O pai, postiço, já que os de mesmos genes o meninozinho nem conhecia. Era um beberrão inveterado. Chegava a casa, alugada, com o aluguel atrasado fazia meses. Isso quando chegava. A mãe de Joãozinho até rezava para que seu amasio dormisse pela rua. Nalgum banco da praça qualquer se valendo de um cobertor surrado para amenizar o frio. E quando seu padrasto apontava pela porta era de fazer dó a surra que nele dava, com seu cinto afivelado, no traseiro do pobre menino.

Na casa de Joãozinho faltava de tudo. Arroz com feijão regado à farinha, com um ovo por cima, era uma iguaria que fazia anos e anos que o moleque não comia. A despensa sempre ficava vazia da mesma maneira que a barriguinha do jovenzinho roncava.

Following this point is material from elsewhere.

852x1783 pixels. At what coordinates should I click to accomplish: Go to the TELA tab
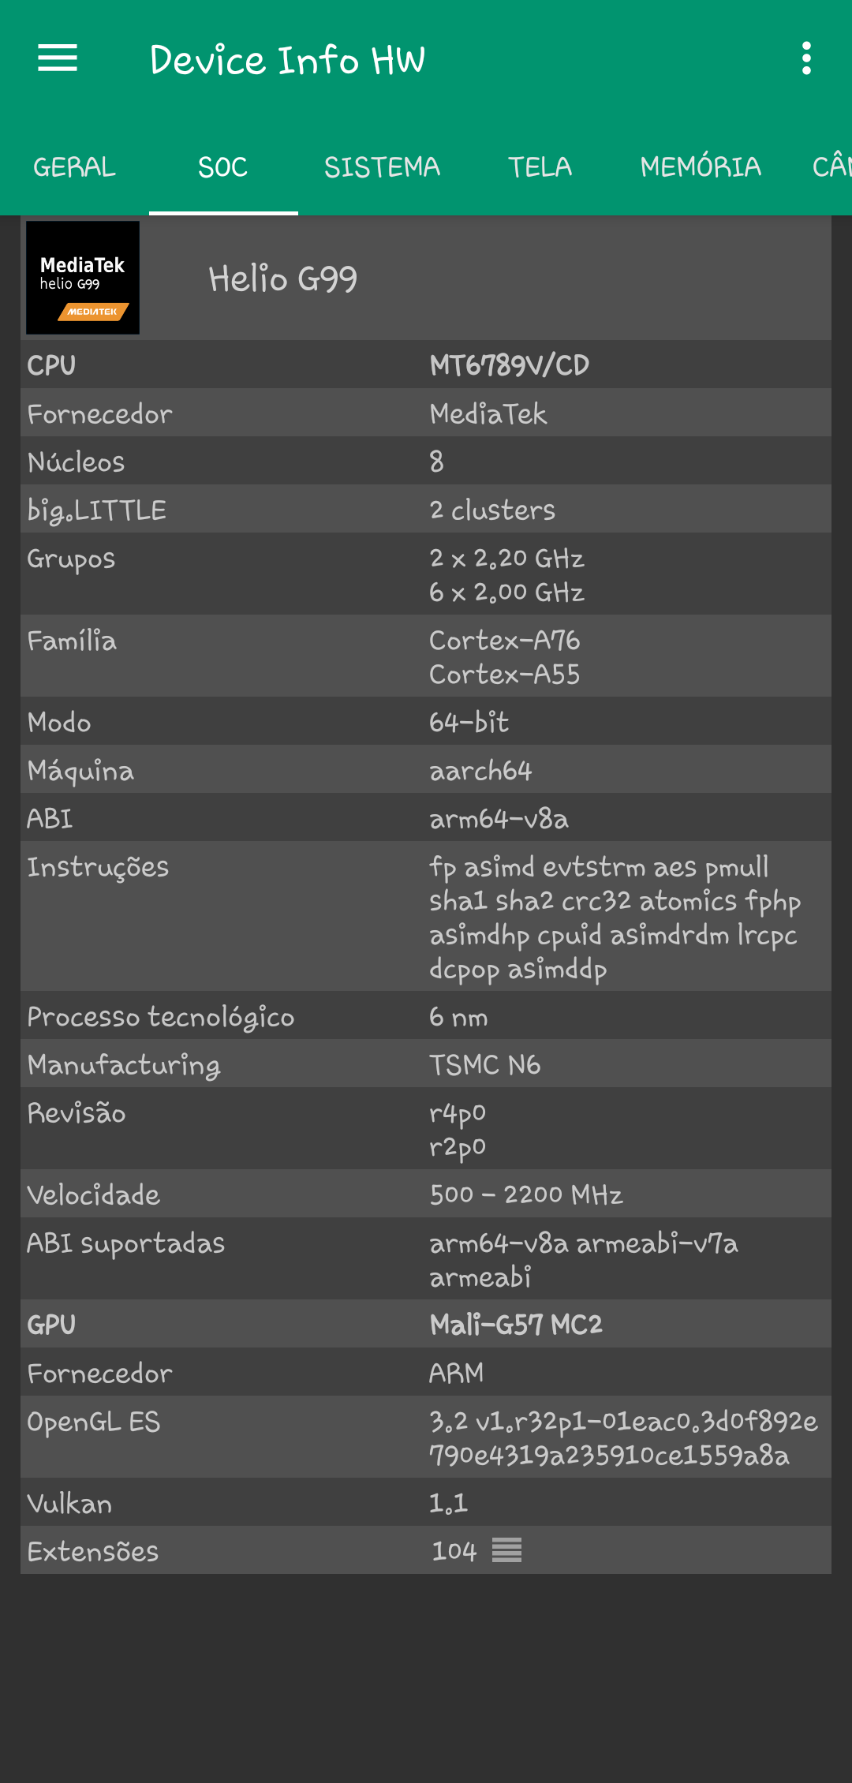coord(540,167)
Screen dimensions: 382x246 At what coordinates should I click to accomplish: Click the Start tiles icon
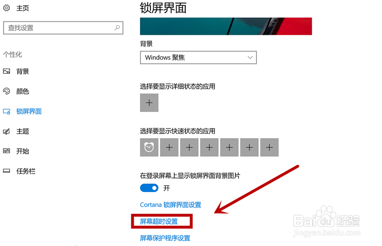pos(7,151)
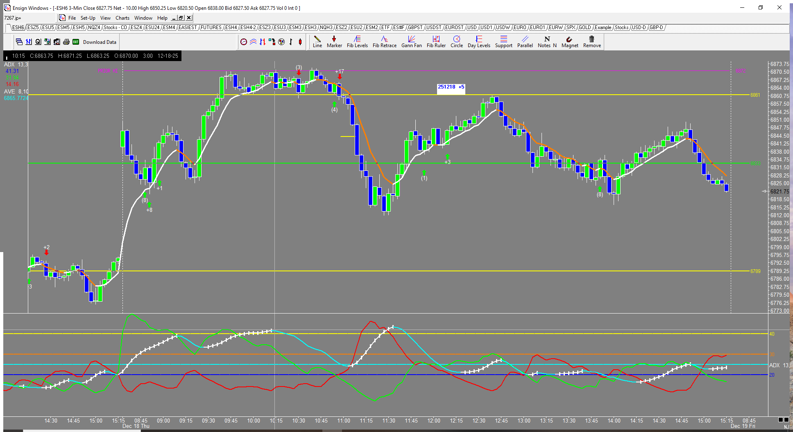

Enfarado de tanto sofrer o menino ousou fugir de casa. Não foi difícil pois a porta da frente da velha morada nunca permanecia fechada pois, de tanto receber pancadas quando o padrasto de Joãozinho chegava trôpego e cambaleante, a tal porta perdeu não só os parafusos e as dobradiças e, se por ventura alguém a fechasse ou abrisse ela por certo cairia ao chão.

Uma vez nas ruas a pobre criança, dormindo ao relento. Tentando ganhar alguns trocados limpava os para-brisas dos carros uma vez parados nos semáforos.

Mas o papel de flanelinha não lhe fornecia o sustento necessário para atenuar-lhe a fome. E como dói sentir, no âmago, a barriga doer uma vez vazia.

Foi numa tarde de domingo do mês se maio, mês das mães, exatamente no dia 14. O garoto faminto, vendo um sem teto semi morto ao seu lado, estado esse levado por uma cachimbada de crack.

Num estalo pensou ter encontrado uma atividade lucrativa que o permitisse tirar o assento da penúria em que vivia.

Uma vez na rua, a mesma em que vivia, se é que isso pode ser chamado vida, Joaozinho comprou, em espécie, dez pacotinhos de baseados de marijuana purinha.

E com aquela pitadinha de droga, aos quinze anos, foi pego passando crack a um falso amigo.

Foi levado ao juizado de menores infratores. Como não sabia onde encontrar sua família foi levado a uma instituição que recolhia menores infratores. Um prédio imenso de grades nas janelas pelas quais mal se podia ver o nascer do sol e o desaparecer da lua.

Foi no domingo pregresso, ao passar próximo a cadeia de minha cidade, vi um amontoado de pessoas à porta do presidio.

Como já bem conhecia a cadeia antiga aqui da minha cidade, retratada no meu livro “O mundo das sombras.”

Acabei parando meu veículo para conversar com uma senhora  com aspecto envelhecido, embora sua idade não passasse de trinta e poucos anos.

“Quem a senhora vai visitar nesse domingo? Dia das mães”?

Ela, olhando-me fundo nos meus olhos,  derramando gotas salinas pelo canto dos seus olhos verdes, me disse: “ meu único filho mora aí desde cinco anos atrás. Foi preso portando alguns tabletes de cocaína. Que nem era pura. E vai pagar cadeia por mais dez anos. Todos os domingos espero a minha vez de entrar nesse presidio. E trago ao meu pimpolho, de nome Joãozinho, uma marmita cheia de coisas que ele amava comer”.

Que dia das mães ela iria passar. E que visita de  domingo triste a estava esperando.